▶ [Problem description]: Among the entries below, find the lines that hold the word "computer" and report them.
======== Available records
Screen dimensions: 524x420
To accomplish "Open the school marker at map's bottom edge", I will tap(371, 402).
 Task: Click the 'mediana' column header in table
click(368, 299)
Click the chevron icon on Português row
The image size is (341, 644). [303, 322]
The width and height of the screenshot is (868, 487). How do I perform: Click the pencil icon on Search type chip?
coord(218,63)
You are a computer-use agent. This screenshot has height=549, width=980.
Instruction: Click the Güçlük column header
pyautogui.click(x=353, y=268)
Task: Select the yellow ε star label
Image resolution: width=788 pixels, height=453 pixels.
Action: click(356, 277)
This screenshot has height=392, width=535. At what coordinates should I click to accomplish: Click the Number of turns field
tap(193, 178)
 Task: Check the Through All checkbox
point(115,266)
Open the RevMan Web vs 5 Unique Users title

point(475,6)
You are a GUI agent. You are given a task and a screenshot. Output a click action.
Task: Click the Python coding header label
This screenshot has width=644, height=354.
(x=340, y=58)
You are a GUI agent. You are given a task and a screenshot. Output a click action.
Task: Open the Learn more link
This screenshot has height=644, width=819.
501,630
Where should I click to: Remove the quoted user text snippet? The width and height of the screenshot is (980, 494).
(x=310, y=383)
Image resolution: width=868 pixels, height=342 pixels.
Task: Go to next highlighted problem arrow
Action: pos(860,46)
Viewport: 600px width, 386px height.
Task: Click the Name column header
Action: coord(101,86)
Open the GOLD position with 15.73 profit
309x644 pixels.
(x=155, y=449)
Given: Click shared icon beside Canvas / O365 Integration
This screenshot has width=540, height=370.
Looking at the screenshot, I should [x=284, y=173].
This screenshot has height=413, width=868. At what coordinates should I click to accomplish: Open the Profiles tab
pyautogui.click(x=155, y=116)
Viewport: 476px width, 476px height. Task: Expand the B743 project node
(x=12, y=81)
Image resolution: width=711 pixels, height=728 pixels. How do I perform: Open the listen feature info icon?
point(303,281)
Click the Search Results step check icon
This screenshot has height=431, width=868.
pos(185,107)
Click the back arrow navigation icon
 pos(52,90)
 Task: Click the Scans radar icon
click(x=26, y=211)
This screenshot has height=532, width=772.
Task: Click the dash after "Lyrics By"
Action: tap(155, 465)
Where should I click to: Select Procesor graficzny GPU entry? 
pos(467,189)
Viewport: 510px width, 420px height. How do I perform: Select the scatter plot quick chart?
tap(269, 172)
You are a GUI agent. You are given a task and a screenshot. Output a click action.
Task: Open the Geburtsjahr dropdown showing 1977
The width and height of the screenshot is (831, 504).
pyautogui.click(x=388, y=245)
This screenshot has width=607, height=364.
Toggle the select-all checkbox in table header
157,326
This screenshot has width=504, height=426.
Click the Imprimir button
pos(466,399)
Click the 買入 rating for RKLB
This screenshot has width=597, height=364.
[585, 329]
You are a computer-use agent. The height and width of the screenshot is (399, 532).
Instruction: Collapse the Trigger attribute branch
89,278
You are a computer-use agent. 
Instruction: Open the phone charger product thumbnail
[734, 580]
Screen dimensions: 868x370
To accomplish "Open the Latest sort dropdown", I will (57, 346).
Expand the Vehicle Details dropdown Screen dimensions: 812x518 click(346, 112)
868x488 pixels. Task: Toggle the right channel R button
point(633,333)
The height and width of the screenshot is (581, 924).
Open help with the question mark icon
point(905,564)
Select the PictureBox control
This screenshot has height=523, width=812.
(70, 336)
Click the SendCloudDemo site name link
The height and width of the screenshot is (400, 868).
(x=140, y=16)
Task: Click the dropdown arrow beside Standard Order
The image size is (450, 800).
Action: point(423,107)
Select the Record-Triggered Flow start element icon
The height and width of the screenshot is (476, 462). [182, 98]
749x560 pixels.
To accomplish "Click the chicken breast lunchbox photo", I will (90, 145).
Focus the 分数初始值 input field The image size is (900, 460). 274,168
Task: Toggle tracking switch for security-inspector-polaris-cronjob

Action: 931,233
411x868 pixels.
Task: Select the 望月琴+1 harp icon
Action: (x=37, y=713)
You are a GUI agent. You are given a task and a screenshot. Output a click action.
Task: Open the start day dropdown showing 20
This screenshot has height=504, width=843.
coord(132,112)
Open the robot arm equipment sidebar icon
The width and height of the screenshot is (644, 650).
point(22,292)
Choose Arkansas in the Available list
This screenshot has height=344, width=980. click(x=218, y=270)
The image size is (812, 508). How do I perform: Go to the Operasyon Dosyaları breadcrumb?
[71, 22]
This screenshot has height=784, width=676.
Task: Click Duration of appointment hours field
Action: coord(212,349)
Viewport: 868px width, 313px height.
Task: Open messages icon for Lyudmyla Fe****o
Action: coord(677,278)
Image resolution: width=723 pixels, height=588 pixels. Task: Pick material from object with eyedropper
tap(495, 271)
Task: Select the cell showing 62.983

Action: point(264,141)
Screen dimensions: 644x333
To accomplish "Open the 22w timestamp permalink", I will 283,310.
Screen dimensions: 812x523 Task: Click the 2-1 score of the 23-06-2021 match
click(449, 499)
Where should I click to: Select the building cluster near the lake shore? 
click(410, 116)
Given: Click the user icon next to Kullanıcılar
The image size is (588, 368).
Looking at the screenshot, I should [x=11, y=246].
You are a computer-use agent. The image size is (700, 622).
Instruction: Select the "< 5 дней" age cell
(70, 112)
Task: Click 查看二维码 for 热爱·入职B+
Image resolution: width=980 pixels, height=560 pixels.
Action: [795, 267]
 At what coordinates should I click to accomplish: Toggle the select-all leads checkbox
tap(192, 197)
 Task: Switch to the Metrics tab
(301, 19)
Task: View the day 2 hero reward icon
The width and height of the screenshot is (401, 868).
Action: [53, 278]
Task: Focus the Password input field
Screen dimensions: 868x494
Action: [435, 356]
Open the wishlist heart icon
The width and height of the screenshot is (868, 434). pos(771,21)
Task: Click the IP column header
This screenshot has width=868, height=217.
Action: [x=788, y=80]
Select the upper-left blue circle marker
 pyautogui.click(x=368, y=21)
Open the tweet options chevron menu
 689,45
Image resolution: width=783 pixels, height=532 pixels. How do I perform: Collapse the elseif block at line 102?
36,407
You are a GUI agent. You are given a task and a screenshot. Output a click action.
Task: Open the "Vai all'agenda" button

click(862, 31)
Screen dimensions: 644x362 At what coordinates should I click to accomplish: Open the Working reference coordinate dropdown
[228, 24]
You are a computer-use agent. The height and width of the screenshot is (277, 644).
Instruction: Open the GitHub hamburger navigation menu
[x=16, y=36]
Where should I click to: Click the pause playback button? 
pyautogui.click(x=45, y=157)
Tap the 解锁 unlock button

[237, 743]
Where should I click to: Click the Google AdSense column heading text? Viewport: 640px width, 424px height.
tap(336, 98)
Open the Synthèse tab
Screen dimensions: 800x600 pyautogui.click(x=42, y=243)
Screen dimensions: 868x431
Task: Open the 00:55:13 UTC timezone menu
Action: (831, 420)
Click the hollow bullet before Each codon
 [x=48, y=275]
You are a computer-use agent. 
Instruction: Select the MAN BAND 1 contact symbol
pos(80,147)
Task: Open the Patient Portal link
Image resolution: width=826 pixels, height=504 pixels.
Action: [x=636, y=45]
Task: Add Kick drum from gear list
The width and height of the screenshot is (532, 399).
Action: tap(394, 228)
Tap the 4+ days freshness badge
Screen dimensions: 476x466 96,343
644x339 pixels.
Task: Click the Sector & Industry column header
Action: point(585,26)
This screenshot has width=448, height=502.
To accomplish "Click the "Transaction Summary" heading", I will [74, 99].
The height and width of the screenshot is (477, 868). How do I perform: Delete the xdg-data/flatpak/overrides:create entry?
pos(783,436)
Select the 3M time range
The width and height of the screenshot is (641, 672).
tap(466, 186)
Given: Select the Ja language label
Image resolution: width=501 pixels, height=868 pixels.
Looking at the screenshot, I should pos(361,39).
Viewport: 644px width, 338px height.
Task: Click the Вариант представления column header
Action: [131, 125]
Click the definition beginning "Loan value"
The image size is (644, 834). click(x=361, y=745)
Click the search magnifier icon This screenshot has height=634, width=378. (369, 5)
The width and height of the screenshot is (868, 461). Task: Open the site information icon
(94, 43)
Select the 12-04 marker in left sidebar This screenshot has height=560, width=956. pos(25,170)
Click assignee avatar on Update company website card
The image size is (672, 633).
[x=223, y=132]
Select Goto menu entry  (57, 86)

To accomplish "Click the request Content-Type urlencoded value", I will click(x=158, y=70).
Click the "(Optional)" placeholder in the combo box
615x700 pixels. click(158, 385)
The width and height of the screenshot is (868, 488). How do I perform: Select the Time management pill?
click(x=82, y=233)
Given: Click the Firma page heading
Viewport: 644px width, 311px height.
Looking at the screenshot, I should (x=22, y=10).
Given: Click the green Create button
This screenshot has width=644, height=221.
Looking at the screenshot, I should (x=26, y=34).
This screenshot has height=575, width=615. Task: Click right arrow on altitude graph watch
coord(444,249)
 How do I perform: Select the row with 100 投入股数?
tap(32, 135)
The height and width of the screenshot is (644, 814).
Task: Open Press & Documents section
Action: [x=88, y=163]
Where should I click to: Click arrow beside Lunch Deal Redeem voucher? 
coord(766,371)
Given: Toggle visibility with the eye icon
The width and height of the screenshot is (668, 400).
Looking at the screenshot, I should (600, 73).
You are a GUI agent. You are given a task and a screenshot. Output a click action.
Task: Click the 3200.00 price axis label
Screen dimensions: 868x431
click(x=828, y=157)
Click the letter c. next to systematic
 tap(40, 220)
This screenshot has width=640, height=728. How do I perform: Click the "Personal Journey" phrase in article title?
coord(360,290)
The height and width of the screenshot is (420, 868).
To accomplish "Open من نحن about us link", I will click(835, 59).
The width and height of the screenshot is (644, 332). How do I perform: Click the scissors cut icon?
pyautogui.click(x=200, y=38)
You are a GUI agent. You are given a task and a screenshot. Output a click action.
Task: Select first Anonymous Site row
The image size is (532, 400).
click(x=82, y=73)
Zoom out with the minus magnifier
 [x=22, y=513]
================
▶ [Output for this task]:
You are a computer-use agent. This screenshot has height=549, width=980.
You are a computer-use agent. The height and width of the screenshot is (399, 532).
You are a computer-use agent. 
You are a computer-use agent. The image size is (700, 622).
You are a computer-use agent. The height and width of the screenshot is (277, 644).
You are a computer-use agent. 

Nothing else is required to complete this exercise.